(Stored items from a collection)
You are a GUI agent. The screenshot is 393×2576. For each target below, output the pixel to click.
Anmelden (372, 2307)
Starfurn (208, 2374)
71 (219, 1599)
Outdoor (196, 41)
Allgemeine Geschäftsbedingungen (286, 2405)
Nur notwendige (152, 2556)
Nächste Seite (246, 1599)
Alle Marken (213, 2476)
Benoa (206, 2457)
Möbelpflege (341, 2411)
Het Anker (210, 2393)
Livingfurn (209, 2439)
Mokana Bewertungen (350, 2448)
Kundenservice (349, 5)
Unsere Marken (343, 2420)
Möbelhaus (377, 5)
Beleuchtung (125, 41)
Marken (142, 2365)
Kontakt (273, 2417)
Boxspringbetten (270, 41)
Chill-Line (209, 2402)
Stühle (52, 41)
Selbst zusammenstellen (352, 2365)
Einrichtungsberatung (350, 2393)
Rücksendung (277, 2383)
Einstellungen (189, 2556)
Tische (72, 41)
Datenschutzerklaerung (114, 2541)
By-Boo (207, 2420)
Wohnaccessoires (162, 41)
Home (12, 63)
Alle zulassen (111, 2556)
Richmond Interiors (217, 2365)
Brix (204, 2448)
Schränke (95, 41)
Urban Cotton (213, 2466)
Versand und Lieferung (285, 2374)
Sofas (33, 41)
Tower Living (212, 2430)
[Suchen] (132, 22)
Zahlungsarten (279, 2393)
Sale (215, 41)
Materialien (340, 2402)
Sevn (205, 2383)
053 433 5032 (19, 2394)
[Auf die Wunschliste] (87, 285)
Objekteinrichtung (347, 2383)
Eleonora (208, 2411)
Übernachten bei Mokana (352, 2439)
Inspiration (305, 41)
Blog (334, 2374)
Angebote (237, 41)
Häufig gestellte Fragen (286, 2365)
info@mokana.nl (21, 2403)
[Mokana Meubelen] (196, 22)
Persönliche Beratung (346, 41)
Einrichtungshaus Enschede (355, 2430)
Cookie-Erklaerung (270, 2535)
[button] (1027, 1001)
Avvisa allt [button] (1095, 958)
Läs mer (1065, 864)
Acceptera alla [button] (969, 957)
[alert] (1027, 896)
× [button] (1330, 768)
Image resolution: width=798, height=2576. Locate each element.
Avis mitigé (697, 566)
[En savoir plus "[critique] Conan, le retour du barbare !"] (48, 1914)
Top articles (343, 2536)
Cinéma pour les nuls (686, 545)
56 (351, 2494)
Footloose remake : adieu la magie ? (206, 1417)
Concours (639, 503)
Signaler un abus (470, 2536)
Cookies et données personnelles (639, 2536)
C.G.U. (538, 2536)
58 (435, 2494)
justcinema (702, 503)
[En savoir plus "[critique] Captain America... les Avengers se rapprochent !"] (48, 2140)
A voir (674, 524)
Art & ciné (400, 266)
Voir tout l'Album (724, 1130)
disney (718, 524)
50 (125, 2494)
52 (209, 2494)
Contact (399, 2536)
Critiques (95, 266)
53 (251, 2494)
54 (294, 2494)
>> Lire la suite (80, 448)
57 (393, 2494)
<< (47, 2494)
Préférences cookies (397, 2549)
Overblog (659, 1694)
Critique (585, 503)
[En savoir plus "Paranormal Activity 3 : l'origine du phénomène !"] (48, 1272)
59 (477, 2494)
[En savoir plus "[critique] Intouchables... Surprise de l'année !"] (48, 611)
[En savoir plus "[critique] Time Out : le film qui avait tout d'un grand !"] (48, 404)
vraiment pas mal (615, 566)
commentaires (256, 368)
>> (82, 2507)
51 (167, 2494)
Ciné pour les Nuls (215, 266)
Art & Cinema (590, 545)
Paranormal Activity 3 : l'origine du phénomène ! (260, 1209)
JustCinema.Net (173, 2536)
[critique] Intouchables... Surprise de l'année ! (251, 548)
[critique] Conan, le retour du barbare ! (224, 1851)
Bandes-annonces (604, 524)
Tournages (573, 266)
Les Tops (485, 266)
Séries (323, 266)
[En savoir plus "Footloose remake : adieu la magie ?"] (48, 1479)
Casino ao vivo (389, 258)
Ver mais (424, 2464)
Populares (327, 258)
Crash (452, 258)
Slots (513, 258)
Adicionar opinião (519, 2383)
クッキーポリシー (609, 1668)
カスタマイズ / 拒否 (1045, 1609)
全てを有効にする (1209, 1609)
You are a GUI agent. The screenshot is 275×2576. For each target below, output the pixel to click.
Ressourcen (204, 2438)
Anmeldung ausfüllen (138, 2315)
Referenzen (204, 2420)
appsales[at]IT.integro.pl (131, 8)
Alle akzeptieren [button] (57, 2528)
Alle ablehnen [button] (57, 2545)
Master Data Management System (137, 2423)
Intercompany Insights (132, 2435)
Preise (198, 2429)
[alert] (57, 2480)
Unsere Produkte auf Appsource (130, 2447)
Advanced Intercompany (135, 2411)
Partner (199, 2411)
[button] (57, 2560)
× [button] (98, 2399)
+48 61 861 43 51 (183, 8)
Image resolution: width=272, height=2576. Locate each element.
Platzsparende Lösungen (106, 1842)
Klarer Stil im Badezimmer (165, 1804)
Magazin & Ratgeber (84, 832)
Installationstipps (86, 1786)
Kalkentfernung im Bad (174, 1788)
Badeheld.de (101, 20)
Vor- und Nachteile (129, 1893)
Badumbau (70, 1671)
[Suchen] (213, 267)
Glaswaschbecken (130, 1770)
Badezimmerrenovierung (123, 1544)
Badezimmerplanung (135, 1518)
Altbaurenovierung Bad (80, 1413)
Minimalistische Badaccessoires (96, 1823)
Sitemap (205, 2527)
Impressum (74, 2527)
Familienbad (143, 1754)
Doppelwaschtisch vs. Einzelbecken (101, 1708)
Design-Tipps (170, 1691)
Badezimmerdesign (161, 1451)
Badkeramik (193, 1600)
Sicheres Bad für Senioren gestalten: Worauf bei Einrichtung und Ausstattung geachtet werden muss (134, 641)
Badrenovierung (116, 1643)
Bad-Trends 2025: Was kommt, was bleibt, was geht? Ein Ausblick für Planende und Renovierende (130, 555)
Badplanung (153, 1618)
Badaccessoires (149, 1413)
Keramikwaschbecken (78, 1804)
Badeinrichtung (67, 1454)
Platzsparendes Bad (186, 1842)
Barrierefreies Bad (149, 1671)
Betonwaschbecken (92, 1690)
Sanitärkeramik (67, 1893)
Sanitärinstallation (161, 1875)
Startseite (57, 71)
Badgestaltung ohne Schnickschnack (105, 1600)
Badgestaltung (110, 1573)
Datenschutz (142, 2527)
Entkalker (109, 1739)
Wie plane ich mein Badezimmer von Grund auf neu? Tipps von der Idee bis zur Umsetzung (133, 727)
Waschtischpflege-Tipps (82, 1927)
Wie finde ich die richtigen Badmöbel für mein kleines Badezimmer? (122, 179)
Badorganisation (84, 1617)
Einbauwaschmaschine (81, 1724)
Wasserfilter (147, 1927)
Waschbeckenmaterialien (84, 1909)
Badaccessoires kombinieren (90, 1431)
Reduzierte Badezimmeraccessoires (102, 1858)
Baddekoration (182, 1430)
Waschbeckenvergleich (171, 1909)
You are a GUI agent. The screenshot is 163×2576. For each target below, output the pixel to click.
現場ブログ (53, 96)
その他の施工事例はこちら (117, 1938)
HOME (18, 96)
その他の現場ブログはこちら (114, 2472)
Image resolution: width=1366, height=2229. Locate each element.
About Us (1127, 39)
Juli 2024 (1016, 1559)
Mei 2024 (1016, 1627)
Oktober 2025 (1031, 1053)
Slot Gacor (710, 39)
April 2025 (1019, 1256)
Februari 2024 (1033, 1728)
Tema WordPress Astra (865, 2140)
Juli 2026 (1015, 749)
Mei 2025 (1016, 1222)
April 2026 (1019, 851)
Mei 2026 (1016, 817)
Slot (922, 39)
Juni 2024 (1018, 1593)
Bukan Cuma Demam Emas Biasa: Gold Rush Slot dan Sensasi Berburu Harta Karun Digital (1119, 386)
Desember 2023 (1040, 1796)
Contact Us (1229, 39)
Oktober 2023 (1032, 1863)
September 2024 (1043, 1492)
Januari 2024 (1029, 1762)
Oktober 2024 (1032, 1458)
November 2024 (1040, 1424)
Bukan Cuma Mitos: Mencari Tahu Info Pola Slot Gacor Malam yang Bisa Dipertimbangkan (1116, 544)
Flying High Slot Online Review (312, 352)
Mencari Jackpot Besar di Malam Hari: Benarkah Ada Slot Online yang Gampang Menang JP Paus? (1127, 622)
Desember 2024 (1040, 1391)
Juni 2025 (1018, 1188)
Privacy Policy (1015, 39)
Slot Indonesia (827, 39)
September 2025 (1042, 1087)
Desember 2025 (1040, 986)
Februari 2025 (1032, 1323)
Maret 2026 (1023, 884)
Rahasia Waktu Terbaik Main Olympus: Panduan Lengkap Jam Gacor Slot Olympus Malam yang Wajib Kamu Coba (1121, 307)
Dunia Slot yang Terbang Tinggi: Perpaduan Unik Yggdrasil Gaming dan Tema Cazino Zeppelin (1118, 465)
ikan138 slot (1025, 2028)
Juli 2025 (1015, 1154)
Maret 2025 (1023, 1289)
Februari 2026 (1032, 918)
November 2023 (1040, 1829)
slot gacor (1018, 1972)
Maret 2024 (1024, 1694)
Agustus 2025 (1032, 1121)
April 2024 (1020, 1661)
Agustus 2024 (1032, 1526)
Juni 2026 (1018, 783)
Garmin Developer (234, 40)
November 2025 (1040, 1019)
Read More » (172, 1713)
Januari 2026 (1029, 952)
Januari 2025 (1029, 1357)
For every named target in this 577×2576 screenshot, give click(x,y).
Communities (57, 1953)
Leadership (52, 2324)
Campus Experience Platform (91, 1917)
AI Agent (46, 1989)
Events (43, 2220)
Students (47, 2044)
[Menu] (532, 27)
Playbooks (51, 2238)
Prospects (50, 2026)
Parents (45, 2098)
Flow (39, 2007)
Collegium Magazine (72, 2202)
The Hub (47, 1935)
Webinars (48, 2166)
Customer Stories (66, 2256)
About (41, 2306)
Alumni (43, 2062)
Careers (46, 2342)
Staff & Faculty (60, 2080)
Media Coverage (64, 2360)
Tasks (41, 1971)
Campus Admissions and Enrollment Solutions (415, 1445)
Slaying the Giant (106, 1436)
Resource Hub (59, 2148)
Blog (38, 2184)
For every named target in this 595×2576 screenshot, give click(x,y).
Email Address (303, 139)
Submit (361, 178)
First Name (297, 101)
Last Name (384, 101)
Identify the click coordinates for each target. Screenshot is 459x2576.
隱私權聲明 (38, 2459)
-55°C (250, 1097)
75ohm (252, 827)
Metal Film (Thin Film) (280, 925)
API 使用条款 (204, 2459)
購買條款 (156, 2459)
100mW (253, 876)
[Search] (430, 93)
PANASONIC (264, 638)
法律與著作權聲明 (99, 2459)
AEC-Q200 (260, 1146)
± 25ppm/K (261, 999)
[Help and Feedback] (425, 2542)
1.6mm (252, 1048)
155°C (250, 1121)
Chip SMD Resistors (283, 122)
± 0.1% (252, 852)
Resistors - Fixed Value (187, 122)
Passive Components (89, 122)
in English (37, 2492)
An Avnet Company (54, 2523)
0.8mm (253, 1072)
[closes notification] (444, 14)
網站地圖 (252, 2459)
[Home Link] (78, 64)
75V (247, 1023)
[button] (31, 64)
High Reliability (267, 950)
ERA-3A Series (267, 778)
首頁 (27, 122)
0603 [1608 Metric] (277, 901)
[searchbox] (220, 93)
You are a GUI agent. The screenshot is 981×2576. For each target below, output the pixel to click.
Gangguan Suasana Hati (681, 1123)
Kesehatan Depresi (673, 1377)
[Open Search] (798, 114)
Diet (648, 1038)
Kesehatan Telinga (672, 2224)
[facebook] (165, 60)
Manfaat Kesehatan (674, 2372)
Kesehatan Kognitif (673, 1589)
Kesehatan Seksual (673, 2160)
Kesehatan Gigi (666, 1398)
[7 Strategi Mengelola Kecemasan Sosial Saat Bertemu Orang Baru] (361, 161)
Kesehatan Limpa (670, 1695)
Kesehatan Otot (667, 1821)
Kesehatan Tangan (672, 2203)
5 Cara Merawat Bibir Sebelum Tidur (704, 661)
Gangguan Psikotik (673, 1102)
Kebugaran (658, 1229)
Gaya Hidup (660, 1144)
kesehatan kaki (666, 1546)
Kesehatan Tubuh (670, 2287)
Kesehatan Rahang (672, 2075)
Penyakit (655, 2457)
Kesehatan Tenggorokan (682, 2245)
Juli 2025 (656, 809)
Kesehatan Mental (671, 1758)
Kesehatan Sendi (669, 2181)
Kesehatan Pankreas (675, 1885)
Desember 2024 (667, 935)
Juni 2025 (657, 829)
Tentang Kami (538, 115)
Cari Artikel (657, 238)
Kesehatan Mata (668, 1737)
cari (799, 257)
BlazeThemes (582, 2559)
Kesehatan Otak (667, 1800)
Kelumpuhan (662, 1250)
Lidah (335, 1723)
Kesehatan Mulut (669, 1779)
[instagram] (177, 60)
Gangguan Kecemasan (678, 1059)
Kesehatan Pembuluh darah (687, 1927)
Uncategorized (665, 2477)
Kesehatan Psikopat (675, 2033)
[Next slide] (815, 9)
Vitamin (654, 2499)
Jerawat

WORK ITEM. Once the line with "Unsere Marken (343, 2420)" is found in the records above, print exactly that line and every line after it through the line with "Tower Living (212, 2430)".

RESPONSE FOR THIS EXERCISE.
Unsere Marken (343, 2420)
Möbelhaus (377, 5)
Beleuchtung (125, 41)
Marken (142, 2365)
Kontakt (273, 2417)
Boxspringbetten (270, 41)
Chill-Line (209, 2402)
Stühle (52, 41)
Selbst zusammenstellen (352, 2365)
Einrichtungsberatung (350, 2393)
Rücksendung (277, 2383)
Einstellungen (189, 2556)
Tische (72, 41)
Datenschutzerklaerung (114, 2541)
By-Boo (207, 2420)
Wohnaccessoires (162, 41)
Home (12, 63)
Alle zulassen (111, 2556)
Richmond Interiors (217, 2365)
Brix (204, 2448)
Schränke (95, 41)
Urban Cotton (213, 2466)
Versand und Lieferung (285, 2374)
Sofas (33, 41)
Tower Living (212, 2430)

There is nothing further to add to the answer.